Texto em estudo >>

Eu pregunto a V. Ex.ª, portanto, qual é o período da sessão que nos é indicado para podermos usar dêsse direito.
O Sr. Presidente: — Ninguém contestou a V. Ex.ª êsse direito, e o Govêrno está sempre pronto a dar as explicações que lhe são pedidas.
A êste propósito devo informar V. Ex.ª de que o Sr. Presidente do Ministério não pôde há pouco comparecer nesta casa, quando V. Ex.ª requereu a sua presença para as considerações que queria apresentar, porque se encontrava no Senado e tinha de responder ao discurso de um orador dessa casa do Parlamento.
Pausa.
O Sr. Presidente: — Está em discussão a acta.
O Sr. José de Magalhães (sôbre a acta): — Sr. Presidente: não tendo podido, em virtude das más condições acústicas desta sala, ficar inteirado do conteúdo da acta, eu desejo preguntar a V. Ex.ª se da acta da sessão de ontem consta a afirmação feita pelo ilustre Deputado Sr. José Domingues dos Santos, a propósito do incidente parlamentar com os nacionalistas, de que «se tratava de uma fútil questão regimental», palavras textuais sublinhadas pelos apoiados de quási toda a esquerda da Câmara e pelos não apoiados da minha humilde pessoa.
Parece-me que estas afirmações do Sr. José Domingues dos Santos constituem a parte essencial do seu discurso e que, realmente, elas devem figurar na acta ou em qualquer relato.
Desejo, ao mesmo tempo, que esta minha pregunta conste da acta da sessão de hoje.

Dados fornecidos >>

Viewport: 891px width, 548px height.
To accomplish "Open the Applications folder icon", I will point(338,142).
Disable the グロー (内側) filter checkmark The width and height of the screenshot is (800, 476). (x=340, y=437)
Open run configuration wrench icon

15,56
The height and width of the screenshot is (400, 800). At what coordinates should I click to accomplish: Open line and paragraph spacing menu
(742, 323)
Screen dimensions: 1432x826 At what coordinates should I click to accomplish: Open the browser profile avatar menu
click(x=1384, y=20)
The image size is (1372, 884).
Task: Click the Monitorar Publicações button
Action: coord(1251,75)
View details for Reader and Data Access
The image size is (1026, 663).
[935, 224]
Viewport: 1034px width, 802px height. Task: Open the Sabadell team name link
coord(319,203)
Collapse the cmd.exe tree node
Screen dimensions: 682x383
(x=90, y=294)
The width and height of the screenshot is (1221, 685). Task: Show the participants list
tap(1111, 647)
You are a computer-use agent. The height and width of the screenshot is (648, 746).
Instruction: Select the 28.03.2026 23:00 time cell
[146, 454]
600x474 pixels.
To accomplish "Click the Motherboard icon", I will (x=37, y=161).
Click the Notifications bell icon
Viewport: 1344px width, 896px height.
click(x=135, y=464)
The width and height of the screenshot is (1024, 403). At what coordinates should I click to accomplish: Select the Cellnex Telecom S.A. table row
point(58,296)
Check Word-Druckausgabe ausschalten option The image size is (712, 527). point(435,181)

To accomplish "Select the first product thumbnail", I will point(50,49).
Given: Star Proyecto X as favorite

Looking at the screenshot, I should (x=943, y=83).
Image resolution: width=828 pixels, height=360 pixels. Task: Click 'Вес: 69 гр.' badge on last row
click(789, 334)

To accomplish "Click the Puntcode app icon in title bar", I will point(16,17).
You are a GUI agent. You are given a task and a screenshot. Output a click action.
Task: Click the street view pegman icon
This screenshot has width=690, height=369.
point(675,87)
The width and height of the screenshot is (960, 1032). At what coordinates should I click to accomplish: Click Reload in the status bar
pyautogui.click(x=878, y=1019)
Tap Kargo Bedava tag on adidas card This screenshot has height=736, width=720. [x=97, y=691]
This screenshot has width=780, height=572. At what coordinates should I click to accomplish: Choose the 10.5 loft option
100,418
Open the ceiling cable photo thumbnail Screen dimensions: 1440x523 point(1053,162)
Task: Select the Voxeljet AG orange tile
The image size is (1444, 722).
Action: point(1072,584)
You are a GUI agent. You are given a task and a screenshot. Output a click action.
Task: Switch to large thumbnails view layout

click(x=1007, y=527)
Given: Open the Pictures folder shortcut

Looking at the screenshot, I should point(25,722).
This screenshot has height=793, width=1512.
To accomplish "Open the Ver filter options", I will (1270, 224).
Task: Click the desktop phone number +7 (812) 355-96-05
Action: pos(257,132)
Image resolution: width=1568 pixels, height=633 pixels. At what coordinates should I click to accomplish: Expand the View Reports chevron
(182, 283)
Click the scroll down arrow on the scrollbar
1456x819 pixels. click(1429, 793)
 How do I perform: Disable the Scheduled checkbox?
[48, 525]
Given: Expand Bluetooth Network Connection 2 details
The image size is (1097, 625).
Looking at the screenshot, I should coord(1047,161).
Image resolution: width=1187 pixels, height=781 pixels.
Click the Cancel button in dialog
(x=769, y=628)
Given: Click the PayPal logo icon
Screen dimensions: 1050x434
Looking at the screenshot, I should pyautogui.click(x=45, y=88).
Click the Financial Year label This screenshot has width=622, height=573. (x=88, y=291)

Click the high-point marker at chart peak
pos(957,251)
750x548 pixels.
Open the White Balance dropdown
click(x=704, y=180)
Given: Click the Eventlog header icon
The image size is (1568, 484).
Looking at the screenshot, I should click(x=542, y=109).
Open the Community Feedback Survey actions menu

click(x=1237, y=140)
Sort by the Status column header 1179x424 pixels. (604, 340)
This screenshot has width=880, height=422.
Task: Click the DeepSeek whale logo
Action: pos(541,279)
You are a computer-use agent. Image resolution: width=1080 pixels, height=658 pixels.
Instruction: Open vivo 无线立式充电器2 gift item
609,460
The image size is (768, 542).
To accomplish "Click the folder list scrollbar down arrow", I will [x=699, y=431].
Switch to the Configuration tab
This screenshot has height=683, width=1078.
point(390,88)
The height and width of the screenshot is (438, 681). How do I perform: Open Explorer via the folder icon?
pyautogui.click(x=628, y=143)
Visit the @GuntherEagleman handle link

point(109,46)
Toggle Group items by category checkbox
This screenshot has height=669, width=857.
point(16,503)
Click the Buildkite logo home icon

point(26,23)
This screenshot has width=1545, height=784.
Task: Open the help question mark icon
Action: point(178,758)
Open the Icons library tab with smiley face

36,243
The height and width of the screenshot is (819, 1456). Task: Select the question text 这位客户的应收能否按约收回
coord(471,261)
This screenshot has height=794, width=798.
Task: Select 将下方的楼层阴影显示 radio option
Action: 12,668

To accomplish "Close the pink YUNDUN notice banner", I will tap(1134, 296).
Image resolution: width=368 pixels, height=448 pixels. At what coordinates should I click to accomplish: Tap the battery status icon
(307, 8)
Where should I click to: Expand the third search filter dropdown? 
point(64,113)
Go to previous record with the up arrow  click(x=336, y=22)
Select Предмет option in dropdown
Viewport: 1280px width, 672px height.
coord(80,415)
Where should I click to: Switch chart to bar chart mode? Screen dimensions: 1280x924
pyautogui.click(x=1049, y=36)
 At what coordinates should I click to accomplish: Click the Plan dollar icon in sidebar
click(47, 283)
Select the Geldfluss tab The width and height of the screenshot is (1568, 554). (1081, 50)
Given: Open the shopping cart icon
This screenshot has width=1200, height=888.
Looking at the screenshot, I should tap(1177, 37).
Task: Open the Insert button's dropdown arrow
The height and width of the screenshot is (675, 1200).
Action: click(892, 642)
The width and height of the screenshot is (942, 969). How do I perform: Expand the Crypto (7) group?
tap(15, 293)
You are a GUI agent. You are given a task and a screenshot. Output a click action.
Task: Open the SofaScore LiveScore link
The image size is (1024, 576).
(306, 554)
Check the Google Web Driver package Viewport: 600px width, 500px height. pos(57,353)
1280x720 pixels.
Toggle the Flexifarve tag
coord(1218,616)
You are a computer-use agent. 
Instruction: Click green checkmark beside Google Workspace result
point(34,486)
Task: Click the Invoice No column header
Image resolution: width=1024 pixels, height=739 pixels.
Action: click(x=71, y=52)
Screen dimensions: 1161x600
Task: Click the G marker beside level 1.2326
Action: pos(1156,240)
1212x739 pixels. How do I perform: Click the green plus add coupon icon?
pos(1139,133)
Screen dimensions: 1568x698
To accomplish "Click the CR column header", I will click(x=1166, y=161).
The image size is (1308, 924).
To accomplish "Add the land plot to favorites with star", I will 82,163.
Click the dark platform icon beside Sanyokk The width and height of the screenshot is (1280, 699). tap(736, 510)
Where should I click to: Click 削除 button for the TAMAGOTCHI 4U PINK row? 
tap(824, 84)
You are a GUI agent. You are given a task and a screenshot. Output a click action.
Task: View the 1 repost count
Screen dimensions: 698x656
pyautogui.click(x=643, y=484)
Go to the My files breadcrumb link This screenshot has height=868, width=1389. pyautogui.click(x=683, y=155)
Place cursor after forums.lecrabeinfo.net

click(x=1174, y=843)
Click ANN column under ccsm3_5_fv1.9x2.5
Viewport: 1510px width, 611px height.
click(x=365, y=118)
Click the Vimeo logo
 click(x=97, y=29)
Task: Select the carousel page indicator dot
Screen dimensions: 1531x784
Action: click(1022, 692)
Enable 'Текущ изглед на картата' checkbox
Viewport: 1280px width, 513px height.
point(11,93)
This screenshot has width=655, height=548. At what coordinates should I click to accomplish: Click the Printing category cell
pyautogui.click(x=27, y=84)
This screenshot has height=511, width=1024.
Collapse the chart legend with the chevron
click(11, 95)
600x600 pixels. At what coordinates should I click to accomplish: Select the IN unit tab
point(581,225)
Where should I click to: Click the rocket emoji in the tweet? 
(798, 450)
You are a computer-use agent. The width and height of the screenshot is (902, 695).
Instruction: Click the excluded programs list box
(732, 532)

Questões a responder >>
1: Transcreva do texto em estudo o trecho entre "O Sr. Presidente: — Ninguém" e "casa do Parlamento.", inclusive.
2: De acordo com o texto em estudo, por que motivo o Presidente do Ministério não pôde comparecer quando sua presença foi requerida?

Soluções por tarefa >>
1:
O Sr. Presidente: — Ninguém contestou a V. Ex.ª êsse direito, e o Govêrno está sempre pronto a dar as explicações que lhe são pedidas.
A êste propósito devo informar V. Ex.ª de que o Sr. Presidente do Ministério não pôde há pouco comparecer nesta casa, quando V. Ex.ª requereu a sua presença para as considerações que queria apresentar, porque se encontrava no Senado e tinha de responder ao discurso de um orador dessa casa do Parlamento.

2: Porque se encontrava no Senado e tinha de responder ao discurso de um orador dessa casa do Parlamento.